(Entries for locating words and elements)
........

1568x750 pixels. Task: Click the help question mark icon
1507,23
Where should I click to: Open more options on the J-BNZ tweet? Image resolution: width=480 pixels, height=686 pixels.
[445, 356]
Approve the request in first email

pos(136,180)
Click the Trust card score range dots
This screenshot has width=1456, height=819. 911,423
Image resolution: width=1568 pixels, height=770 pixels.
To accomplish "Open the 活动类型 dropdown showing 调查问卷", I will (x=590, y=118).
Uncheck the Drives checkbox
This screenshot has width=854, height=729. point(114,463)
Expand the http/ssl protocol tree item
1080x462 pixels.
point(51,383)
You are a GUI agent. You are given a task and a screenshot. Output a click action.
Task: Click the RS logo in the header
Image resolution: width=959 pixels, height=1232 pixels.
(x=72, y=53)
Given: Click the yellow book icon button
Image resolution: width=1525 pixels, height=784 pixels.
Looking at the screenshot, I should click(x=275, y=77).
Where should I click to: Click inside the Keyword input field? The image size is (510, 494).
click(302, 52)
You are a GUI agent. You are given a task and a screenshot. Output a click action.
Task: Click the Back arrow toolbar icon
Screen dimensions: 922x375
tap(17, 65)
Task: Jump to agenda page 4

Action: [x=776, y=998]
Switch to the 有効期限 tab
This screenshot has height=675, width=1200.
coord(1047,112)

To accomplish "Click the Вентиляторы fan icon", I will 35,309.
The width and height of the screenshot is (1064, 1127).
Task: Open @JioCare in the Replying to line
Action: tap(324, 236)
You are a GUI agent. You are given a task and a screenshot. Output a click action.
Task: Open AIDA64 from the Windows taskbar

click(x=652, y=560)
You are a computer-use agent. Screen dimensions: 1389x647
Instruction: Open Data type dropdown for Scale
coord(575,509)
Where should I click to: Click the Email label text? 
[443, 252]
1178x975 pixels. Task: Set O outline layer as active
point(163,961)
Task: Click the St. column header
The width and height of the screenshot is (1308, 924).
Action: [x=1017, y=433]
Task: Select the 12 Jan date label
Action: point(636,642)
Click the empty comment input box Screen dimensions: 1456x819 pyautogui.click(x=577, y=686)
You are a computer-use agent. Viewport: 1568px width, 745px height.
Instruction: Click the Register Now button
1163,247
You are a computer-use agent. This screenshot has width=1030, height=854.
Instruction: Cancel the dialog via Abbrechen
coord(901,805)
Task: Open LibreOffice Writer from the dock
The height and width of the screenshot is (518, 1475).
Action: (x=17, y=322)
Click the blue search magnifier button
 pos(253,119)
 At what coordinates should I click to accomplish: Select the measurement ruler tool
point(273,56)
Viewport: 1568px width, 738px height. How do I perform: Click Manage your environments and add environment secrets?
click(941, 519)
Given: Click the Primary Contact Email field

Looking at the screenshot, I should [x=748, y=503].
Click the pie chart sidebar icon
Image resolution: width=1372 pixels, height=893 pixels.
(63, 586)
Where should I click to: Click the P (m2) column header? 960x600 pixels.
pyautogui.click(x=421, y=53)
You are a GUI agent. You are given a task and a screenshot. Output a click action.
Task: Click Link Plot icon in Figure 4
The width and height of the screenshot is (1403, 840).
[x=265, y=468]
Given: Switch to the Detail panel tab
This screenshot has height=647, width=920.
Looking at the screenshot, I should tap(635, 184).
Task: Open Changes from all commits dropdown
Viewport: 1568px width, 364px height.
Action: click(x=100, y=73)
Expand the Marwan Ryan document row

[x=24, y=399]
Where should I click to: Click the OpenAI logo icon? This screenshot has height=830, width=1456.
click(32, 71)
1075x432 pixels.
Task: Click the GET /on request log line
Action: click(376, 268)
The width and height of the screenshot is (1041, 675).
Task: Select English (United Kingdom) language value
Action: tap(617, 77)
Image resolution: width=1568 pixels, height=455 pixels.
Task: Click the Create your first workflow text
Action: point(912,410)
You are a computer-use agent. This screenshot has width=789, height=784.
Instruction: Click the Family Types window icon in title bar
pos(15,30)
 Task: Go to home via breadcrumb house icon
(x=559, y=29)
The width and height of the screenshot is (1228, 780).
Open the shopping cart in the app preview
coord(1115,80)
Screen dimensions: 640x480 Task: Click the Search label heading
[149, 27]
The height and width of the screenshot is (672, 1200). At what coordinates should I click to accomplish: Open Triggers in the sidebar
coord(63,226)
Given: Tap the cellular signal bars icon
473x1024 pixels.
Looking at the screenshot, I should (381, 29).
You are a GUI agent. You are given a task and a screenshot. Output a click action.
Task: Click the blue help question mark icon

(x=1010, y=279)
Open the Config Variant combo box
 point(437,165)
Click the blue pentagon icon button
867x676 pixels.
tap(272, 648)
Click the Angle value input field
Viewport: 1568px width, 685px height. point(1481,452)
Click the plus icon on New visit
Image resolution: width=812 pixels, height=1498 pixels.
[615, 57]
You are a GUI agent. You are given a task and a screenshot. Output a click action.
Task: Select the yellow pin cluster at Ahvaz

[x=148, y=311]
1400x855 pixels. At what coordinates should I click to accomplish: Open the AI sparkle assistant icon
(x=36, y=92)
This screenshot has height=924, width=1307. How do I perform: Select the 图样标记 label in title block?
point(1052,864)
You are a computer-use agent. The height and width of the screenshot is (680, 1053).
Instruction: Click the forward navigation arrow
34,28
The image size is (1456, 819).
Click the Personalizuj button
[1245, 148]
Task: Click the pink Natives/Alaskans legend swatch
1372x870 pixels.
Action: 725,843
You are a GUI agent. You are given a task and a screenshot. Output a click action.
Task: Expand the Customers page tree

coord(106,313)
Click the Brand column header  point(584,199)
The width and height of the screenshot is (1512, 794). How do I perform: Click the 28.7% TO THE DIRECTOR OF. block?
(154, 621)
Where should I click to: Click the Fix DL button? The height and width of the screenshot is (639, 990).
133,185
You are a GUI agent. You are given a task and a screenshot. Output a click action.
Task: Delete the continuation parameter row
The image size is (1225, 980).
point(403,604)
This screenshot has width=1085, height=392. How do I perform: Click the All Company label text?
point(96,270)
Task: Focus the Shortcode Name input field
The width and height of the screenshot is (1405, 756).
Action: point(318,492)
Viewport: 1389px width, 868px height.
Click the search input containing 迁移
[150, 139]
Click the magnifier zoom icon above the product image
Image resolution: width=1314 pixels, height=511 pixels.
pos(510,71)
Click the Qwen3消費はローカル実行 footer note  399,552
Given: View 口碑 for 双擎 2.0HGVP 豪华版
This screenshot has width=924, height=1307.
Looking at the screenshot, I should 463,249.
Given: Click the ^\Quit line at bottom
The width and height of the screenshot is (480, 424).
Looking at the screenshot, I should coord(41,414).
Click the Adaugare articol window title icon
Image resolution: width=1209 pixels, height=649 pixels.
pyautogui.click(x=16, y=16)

........

Rewrite all of the items above, swapping every "Where should I click to" for "Where do I click to" and leaving everything else unchanged.

* **Task output**:
1568x750 pixels. Task: Click the help question mark icon
1507,23
Where do I click to: Open more options on the J-BNZ tweet? Image resolution: width=480 pixels, height=686 pixels.
[445, 356]
Approve the request in first email

pos(136,180)
Click the Trust card score range dots
This screenshot has width=1456, height=819. 911,423
Image resolution: width=1568 pixels, height=770 pixels.
To accomplish "Open the 活动类型 dropdown showing 调查问卷", I will (x=590, y=118).
Uncheck the Drives checkbox
This screenshot has width=854, height=729. point(114,463)
Expand the http/ssl protocol tree item
1080x462 pixels.
point(51,383)
You are a GUI agent. You are given a task and a screenshot. Output a click action.
Task: Click the RS logo in the header
Image resolution: width=959 pixels, height=1232 pixels.
(x=72, y=53)
Given: Click the yellow book icon button
Image resolution: width=1525 pixels, height=784 pixels.
Looking at the screenshot, I should click(x=275, y=77).
Where do I click to: Click inside the Keyword input field? The image size is (510, 494).
click(302, 52)
You are a GUI agent. You are given a task and a screenshot. Output a click action.
Task: Click the Back arrow toolbar icon
Screen dimensions: 922x375
tap(17, 65)
Task: Jump to agenda page 4

Action: [x=776, y=998]
Switch to the 有効期限 tab
This screenshot has height=675, width=1200.
coord(1047,112)

To accomplish "Click the Вентиляторы fan icon", I will 35,309.
The width and height of the screenshot is (1064, 1127).
Task: Open @JioCare in the Replying to line
Action: tap(324, 236)
You are a GUI agent. You are given a task and a screenshot. Output a click action.
Task: Open AIDA64 from the Windows taskbar

click(x=652, y=560)
You are a computer-use agent. Screen dimensions: 1389x647
Instruction: Open Data type dropdown for Scale
coord(575,509)
Where do I click to: Click the Email label text? 
[443, 252]
1178x975 pixels. Task: Set O outline layer as active
point(163,961)
Task: Click the St. column header
The width and height of the screenshot is (1308, 924).
Action: [x=1017, y=433]
Task: Select the 12 Jan date label
Action: point(636,642)
Click the empty comment input box Screen dimensions: 1456x819 pyautogui.click(x=577, y=686)
You are a computer-use agent. Viewport: 1568px width, 745px height.
Instruction: Click the Register Now button
1163,247
You are a computer-use agent. This screenshot has width=1030, height=854.
Instruction: Cancel the dialog via Abbrechen
coord(901,805)
Task: Open LibreOffice Writer from the dock
The height and width of the screenshot is (518, 1475).
Action: (x=17, y=322)
Click the blue search magnifier button
 pos(253,119)
 At what coordinates should I click to accomplish: Select the measurement ruler tool
point(273,56)
Viewport: 1568px width, 738px height. How do I perform: Click Manage your environments and add environment secrets?
click(941, 519)
Given: Click the Primary Contact Email field

Looking at the screenshot, I should [x=748, y=503].
Click the pie chart sidebar icon
Image resolution: width=1372 pixels, height=893 pixels.
(63, 586)
Where do I click to: Click the P (m2) column header? 960x600 pixels.
pyautogui.click(x=421, y=53)
You are a GUI agent. You are given a task and a screenshot. Output a click action.
Task: Click Link Plot icon in Figure 4
The width and height of the screenshot is (1403, 840).
[x=265, y=468]
Given: Switch to the Detail panel tab
This screenshot has height=647, width=920.
Looking at the screenshot, I should tap(635, 184).
Task: Open Changes from all commits dropdown
Viewport: 1568px width, 364px height.
Action: click(x=100, y=73)
Expand the Marwan Ryan document row

[x=24, y=399]
Where do I click to: Click the OpenAI logo icon? This screenshot has height=830, width=1456.
click(32, 71)
1075x432 pixels.
Task: Click the GET /on request log line
Action: click(376, 268)
The width and height of the screenshot is (1041, 675).
Task: Select English (United Kingdom) language value
Action: tap(617, 77)
Image resolution: width=1568 pixels, height=455 pixels.
Task: Click the Create your first workflow text
Action: point(912,410)
You are a computer-use agent. This screenshot has width=789, height=784.
Instruction: Click the Family Types window icon in title bar
pos(15,30)
 Task: Go to home via breadcrumb house icon
(x=559, y=29)
The width and height of the screenshot is (1228, 780).
Open the shopping cart in the app preview
coord(1115,80)
Screen dimensions: 640x480 Task: Click the Search label heading
[149, 27]
The height and width of the screenshot is (672, 1200). At what coordinates should I click to accomplish: Open Triggers in the sidebar
coord(63,226)
Given: Tap the cellular signal bars icon
473x1024 pixels.
Looking at the screenshot, I should (381, 29).
You are a GUI agent. You are given a task and a screenshot. Output a click action.
Task: Click the blue help question mark icon

(x=1010, y=279)
Open the Config Variant combo box
 point(437,165)
Click the blue pentagon icon button
867x676 pixels.
tap(272, 648)
Click the Angle value input field
Viewport: 1568px width, 685px height. point(1481,452)
Click the plus icon on New visit
Image resolution: width=812 pixels, height=1498 pixels.
[615, 57]
You are a GUI agent. You are given a task and a screenshot. Output a click action.
Task: Select the yellow pin cluster at Ahvaz

[x=148, y=311]
1400x855 pixels. At what coordinates should I click to accomplish: Open the AI sparkle assistant icon
(x=36, y=92)
This screenshot has height=924, width=1307. How do I perform: Select the 图样标记 label in title block?
point(1052,864)
You are a computer-use agent. The height and width of the screenshot is (680, 1053).
Instruction: Click the forward navigation arrow
34,28
The image size is (1456, 819).
Click the Personalizuj button
[1245, 148]
Task: Click the pink Natives/Alaskans legend swatch
1372x870 pixels.
Action: 725,843
You are a GUI agent. You are given a task and a screenshot. Output a click action.
Task: Expand the Customers page tree

coord(106,313)
Click the Brand column header  point(584,199)
The width and height of the screenshot is (1512, 794). How do I perform: Click the 28.7% TO THE DIRECTOR OF. block?
(154, 621)
Where do I click to: Click the Fix DL button? The height and width of the screenshot is (639, 990).
133,185
You are a GUI agent. You are given a task and a screenshot. Output a click action.
Task: Delete the continuation parameter row
The image size is (1225, 980).
point(403,604)
This screenshot has width=1085, height=392. How do I perform: Click the All Company label text?
point(96,270)
Task: Focus the Shortcode Name input field
The width and height of the screenshot is (1405, 756).
Action: point(318,492)
Viewport: 1389px width, 868px height.
Click the search input containing 迁移
[150, 139]
Click the magnifier zoom icon above the product image
Image resolution: width=1314 pixels, height=511 pixels.
pos(510,71)
Click the Qwen3消費はローカル実行 footer note  399,552
Given: View 口碑 for 双擎 2.0HGVP 豪华版
This screenshot has width=924, height=1307.
Looking at the screenshot, I should 463,249.
Given: Click the ^\Quit line at bottom
The width and height of the screenshot is (480, 424).
Looking at the screenshot, I should coord(41,414).
Click the Adaugare articol window title icon
Image resolution: width=1209 pixels, height=649 pixels.
pyautogui.click(x=16, y=16)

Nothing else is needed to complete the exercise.